El pescado, un mar de salubridad

El consumidor debería comer pescado una o dos veces por semana para reducir el riesgo de enfermedades cardiovasculares. Sobre todo el pescado graso, como la caballa, el arenque, la anguila, el salmón, el arenque ahumado y el halibut son muy saludables para evitar este tipo de patologías.

Reducción del 30 por ciento de las enfermedades cardiovasculares

El pescado en general, pero sobre todo el pescado graso, contiene ácidos grasos omega-3. Estos ácidos grasos insaturados tienen gran influencia sobre el corazón y los vasos sanguíneos. Investigaciones científicas han demostrado que la consumición de 0,2 gramos diarios de ácidos grasos omega-3, reducen la mortalidad causada por enfermedades cardiovasculares casi en un 30 por ciento. Además, los ácidos grasos omega-3 aumentan la expectativa de vida de las personas que han sufrido un ataque cardíaco. La cantidad mencionada se consigue tomando pescado una o dos veces por semana.

Tarea A -
Según el texto sobre el pescado, ¿en cuánto reduce la mortalidad por enfermedades cardiovasculares el consumo diario de 0,2 gramos de ácidos grasos omega-3?
Tarea B -
Continúa el texto sobre el pescado a partir de su última oración.
Las filas provienen de otra fuente.

Filas proporcionadas -

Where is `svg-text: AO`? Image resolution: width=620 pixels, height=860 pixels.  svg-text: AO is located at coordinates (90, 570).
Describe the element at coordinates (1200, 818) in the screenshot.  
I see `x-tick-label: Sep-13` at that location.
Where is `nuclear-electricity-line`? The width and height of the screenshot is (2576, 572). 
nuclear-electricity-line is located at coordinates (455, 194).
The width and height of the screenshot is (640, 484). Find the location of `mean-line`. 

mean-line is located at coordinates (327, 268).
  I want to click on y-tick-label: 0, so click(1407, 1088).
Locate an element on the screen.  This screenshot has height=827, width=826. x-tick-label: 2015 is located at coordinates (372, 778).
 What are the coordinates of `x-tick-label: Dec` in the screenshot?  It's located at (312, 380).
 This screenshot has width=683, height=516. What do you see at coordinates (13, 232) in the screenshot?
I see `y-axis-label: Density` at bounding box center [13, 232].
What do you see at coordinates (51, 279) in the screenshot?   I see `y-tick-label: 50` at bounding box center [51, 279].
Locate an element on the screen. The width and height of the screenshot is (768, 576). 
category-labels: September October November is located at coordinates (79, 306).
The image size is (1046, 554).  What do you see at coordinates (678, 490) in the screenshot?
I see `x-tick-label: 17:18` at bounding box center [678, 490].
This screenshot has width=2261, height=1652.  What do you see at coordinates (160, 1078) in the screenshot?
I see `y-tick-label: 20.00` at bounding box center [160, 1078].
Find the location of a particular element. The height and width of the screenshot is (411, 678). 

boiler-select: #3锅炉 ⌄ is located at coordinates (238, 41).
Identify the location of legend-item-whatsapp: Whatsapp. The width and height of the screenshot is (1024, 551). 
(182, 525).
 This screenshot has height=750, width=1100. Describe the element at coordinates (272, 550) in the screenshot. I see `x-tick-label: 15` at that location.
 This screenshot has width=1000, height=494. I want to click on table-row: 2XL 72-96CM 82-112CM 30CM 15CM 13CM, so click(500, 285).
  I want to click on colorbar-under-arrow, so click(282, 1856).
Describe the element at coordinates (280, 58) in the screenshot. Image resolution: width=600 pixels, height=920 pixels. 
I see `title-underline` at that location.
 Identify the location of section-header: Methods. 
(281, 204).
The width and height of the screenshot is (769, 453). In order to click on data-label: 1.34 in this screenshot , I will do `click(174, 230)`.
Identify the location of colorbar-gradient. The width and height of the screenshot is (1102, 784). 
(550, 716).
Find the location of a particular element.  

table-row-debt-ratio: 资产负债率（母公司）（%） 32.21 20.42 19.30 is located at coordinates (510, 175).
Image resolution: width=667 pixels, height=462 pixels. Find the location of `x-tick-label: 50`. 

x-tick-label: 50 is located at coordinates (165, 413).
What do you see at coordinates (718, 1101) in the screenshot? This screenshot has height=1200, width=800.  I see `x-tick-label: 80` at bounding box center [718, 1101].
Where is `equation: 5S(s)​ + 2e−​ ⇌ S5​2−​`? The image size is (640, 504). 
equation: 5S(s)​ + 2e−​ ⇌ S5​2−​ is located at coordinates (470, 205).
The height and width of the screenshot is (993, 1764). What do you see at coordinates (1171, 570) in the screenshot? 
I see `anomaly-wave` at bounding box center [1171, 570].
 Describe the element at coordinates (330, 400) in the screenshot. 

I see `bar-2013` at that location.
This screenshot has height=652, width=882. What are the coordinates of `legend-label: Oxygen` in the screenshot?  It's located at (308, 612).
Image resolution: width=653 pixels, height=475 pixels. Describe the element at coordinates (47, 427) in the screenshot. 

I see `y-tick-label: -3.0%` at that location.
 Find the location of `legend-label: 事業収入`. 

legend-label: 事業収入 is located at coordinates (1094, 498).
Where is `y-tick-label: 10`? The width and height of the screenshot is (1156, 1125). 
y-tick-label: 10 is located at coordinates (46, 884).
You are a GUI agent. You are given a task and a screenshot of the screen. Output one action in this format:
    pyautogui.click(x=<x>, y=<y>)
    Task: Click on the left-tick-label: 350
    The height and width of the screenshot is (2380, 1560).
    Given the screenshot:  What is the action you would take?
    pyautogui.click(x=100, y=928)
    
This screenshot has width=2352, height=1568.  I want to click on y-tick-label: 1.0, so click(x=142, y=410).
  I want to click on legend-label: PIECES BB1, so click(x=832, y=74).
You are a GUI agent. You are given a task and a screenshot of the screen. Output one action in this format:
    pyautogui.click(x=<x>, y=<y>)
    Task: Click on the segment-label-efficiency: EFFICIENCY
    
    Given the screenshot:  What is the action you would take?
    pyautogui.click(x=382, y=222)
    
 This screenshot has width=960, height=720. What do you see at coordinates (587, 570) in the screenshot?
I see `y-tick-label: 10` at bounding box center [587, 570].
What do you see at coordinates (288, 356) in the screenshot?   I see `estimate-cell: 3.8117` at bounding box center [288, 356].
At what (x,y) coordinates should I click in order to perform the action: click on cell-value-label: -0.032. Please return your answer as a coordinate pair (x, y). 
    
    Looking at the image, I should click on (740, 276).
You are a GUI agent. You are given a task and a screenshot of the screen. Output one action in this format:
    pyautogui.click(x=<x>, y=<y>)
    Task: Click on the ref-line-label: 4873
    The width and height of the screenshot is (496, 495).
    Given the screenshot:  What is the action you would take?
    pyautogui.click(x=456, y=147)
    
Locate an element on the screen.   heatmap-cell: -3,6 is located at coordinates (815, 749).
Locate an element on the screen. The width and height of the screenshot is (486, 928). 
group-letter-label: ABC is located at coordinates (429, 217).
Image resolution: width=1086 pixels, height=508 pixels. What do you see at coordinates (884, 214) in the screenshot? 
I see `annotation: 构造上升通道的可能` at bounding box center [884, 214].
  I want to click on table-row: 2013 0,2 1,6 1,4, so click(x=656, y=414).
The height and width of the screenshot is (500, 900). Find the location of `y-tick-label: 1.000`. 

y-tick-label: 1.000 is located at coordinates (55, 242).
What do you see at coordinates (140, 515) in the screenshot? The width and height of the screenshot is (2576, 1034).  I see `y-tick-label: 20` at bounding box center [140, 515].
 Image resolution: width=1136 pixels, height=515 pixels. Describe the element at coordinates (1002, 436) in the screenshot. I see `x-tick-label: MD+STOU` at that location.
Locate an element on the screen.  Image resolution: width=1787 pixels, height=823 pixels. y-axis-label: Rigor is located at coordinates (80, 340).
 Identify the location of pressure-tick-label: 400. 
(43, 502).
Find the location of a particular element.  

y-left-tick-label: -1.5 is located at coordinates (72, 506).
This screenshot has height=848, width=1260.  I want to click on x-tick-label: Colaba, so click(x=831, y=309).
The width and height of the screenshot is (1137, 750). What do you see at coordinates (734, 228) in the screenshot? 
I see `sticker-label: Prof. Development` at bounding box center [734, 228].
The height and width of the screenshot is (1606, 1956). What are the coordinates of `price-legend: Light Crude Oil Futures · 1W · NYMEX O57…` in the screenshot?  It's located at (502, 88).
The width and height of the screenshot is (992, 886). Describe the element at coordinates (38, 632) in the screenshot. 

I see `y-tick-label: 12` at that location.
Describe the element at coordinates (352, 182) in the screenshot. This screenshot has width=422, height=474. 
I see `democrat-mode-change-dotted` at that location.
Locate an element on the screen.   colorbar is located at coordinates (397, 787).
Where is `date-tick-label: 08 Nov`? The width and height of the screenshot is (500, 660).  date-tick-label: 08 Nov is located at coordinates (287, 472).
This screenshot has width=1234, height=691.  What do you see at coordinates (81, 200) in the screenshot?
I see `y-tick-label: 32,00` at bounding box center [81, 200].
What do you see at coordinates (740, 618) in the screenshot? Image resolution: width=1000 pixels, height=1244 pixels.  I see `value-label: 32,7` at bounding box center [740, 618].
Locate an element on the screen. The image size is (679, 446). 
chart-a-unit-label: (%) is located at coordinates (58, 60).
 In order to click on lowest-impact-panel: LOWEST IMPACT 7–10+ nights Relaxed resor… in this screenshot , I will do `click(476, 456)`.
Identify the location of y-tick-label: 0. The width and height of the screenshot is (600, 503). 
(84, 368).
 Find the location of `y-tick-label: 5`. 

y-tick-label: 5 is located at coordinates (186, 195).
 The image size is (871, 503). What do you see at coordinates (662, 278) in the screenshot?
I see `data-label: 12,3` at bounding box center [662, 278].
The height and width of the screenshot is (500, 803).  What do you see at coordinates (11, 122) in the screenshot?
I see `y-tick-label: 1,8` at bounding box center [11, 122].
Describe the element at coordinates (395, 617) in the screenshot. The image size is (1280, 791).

Tu respuesta A -
Casi en un 30 por ciento.

Tu respuesta B -
El pescado graso aumenta la inteligencia del niño

Un estudio científico realizado en la Universidad de Maastricht, ha confirmado que los ácidos grasos poliinsaturados estimulan el desarrollo cerebral de los fetos y de los niños recién nacidos y mejoran su capacidad visual. Y es que dichos ácidos grasos desempeñan un papel importante en la formación del tejido cerebral y de la retina del feto y del recién nacido. Las personas no hacen ellas mismas dichos ácidos grasos, los sacan de la comida. Los niños reciben estos ácidos grasos poli-insaturados a través de la placenta y de la leche materna. Dicho de otro modo: comer pescado graso durante e inmediatamente después del embarazo, beneficiará con probabilidad un mejor desarrollo del niño.